医療法人においては、許認可が絡む手続がしばしば発生します。
その手続は、税理士業を主に行う税理士兼行政書士等ではなく、真の専門家たる行政書士だけに依頼すべきと考えています。
私も行政書士資格の保有はしていますが、個人診療所の顧問先が医療法人化したい場合等を除き、許認可関係は基本的に手を出しません。
その理由を書きました。
許認可は失敗が許されない
私が医療法人化の手続を行う際は、それこそ細心の注意を払います。
保健所などはその地域によって(又は担当者によって)段取りが異なるので、できるだけ担当者と綿密なやり取りを行うようにしています。
厚生局への指定申請や施設基準の届出なども同様です。
中でも遡及が絡む手続は、仮に手続上の不備があれば、診療が継続出来なくなります。
手続の中でも、遡及については特に気を配らなければなりません。
医療法人化よりもさらに複雑な手続は、定款変更認可申請です。
こちらは期限に際限がないため、将来的な逸失利益を考えると、当然ですが失敗することが許されません。

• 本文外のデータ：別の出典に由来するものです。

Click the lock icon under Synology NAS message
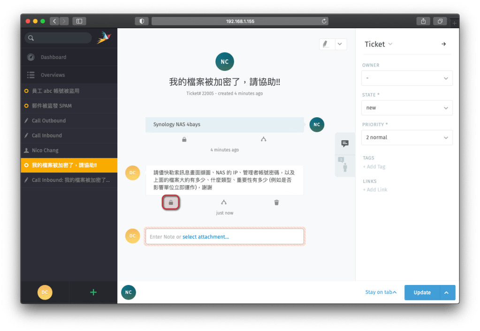This screenshot has width=480, height=331. pos(184,139)
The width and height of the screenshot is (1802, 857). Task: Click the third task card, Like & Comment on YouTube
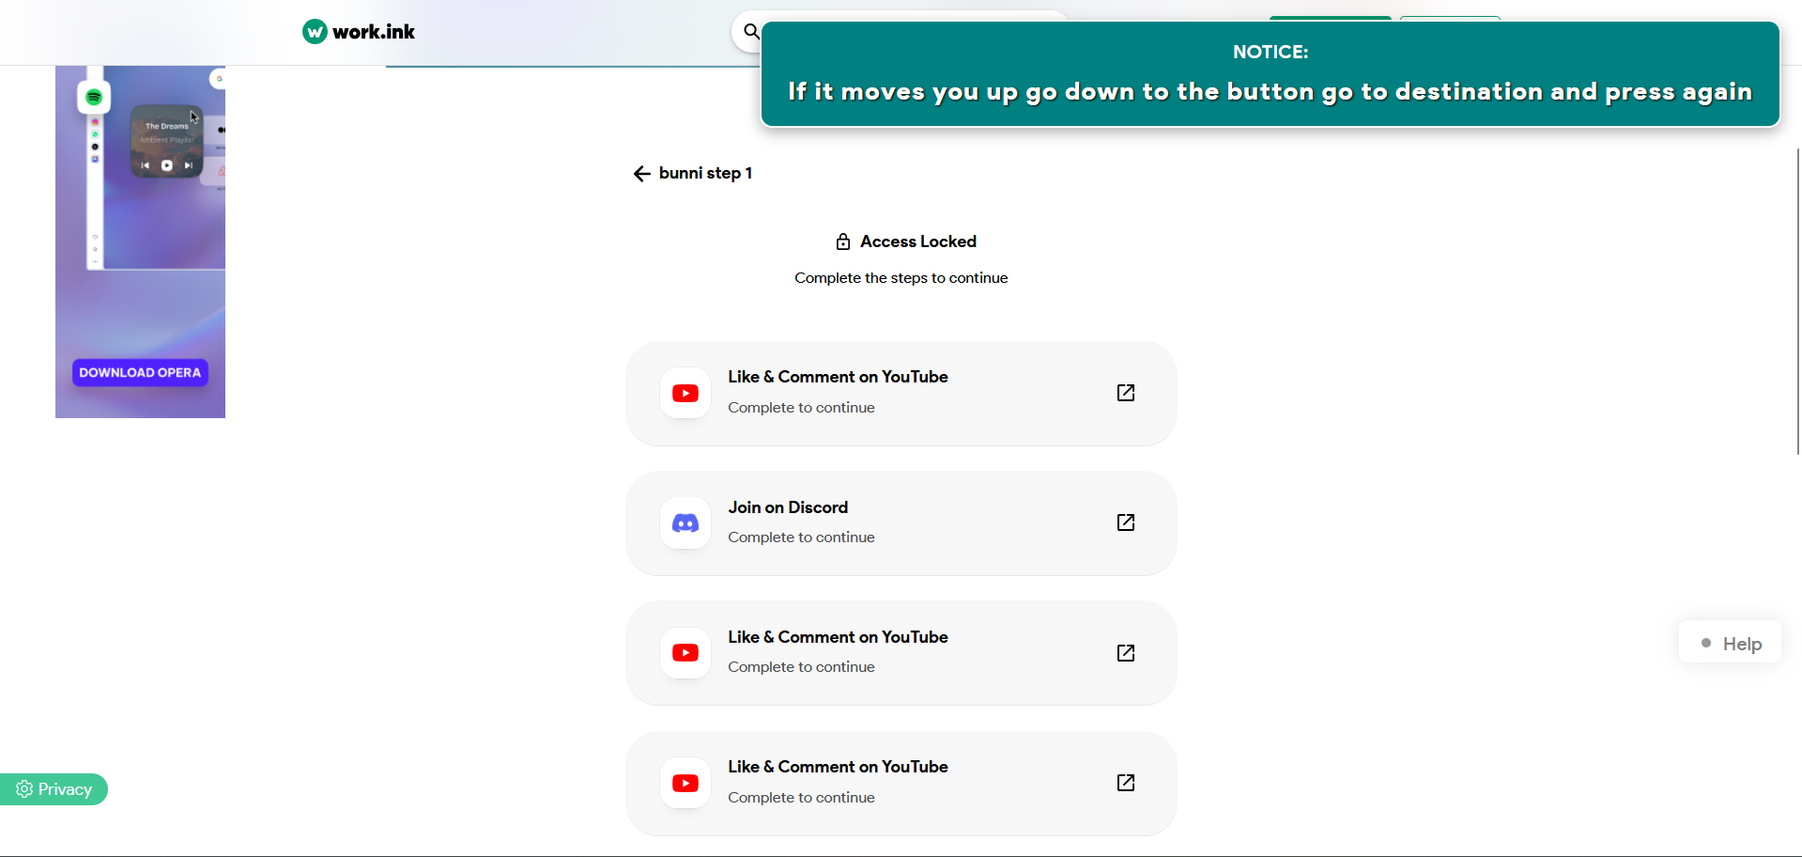(901, 653)
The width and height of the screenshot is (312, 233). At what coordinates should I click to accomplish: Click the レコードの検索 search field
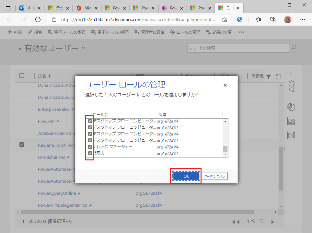coord(238,48)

ゆえに私は、定款変更認可申請は基本的に受託しません。
医療行政専門の行政書士への紹介を行うようにしています。
それなりの規模の税理士事務所が、許認可手続を行うことは悪いことではないと思います。
行政書士登録もしているはずなので、手続そのものを行い、報酬を貰うのはむしろ正当な行為です。
ただ、そのような税理士事務所は担当者が大勢いるはずであり、その担当者すべてが医療法を正確に学び、行政手続に特化しているはずがありません。
税理士事務所の専門はあくまで税務であり、そこに所属する担当者も、通常は税務の実務経験を積むためだけに在籍しているケースも多いです。
将来的に医療専門税理士などを目指さないのであれば、医療行政手続を学ぼうという気概など普通はありません。
経験と知識を兼ね備えた行政書士が、事前に段取りを詳細に行い、許認可へ向けて最大限の努力をすることと、どちらが適正かは言うまでもありません。
繰り返しとなりますが、失敗が許されない手続が許認可手続です。
中途半端に実務を齧った程度の税理士兼行政書士等が、無闇に手を出す分野ではありません。
(税理士兼行政書士でも、手の届かないような精鋭がいますが、それはほんの一部の稀有な存在と思っています。)
その道の専門家に任せるべき
税理士業だけでも、皆、多大なリスクとともに業務に当たっています。
私も独立してから、実務で悩みに悩んで碌に眠れなかった日が、過去何日あったでしょうか。
特に消費税は、届出の提出の有無、若しくは判断の誤りなどで多大な損害を与える可能性がある税目なので、常に神経を尖らせなければなりません。
それゆえ訴訟数が一番多い税目も、消費税です。
近年でもインボイスが始まり、複雑な経過措置等も多く、巷でのトラブルが今後増えることが想定されます。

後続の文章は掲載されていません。